Give the number of lines below that contain the word "will", and nothing else.

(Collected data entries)
============
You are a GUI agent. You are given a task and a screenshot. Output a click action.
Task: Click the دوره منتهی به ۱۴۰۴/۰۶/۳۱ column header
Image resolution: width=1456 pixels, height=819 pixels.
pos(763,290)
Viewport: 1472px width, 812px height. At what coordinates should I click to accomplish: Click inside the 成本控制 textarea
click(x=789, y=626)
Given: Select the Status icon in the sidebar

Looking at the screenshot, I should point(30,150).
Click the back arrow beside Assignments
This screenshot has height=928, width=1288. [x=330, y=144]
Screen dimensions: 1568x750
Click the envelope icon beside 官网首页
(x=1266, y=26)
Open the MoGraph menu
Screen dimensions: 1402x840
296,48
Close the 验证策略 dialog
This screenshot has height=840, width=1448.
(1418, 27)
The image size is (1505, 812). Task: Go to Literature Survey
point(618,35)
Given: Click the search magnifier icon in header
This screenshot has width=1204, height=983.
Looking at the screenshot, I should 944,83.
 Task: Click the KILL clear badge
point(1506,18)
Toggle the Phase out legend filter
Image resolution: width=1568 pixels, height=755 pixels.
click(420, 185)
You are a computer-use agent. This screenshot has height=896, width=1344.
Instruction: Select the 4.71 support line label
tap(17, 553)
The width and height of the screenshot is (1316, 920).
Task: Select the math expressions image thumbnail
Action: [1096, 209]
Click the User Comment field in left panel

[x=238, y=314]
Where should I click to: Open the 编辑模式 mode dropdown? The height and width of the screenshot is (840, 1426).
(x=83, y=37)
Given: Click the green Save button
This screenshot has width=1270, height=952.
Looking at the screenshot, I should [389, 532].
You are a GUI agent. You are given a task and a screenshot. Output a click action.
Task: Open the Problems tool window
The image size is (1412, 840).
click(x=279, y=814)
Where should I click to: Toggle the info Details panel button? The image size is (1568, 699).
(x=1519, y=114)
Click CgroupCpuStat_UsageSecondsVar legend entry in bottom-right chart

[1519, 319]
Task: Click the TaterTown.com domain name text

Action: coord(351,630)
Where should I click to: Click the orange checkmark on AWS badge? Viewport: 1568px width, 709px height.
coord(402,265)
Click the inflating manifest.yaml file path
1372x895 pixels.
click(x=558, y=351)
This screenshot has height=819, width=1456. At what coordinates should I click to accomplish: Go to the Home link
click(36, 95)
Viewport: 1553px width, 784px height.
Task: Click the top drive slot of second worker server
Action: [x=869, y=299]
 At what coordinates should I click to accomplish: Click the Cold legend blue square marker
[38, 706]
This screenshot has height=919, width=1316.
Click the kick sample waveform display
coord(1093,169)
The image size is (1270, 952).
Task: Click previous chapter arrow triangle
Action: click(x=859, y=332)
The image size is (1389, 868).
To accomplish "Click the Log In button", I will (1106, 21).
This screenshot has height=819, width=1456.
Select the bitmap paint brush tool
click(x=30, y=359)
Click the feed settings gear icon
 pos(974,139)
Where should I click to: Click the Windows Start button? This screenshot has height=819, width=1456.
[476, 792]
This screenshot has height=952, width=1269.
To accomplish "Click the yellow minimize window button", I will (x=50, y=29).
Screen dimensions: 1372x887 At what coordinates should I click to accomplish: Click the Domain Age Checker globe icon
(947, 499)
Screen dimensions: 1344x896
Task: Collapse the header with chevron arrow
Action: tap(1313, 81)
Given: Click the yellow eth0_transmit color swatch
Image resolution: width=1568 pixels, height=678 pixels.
============
**Solution to this problem:** 2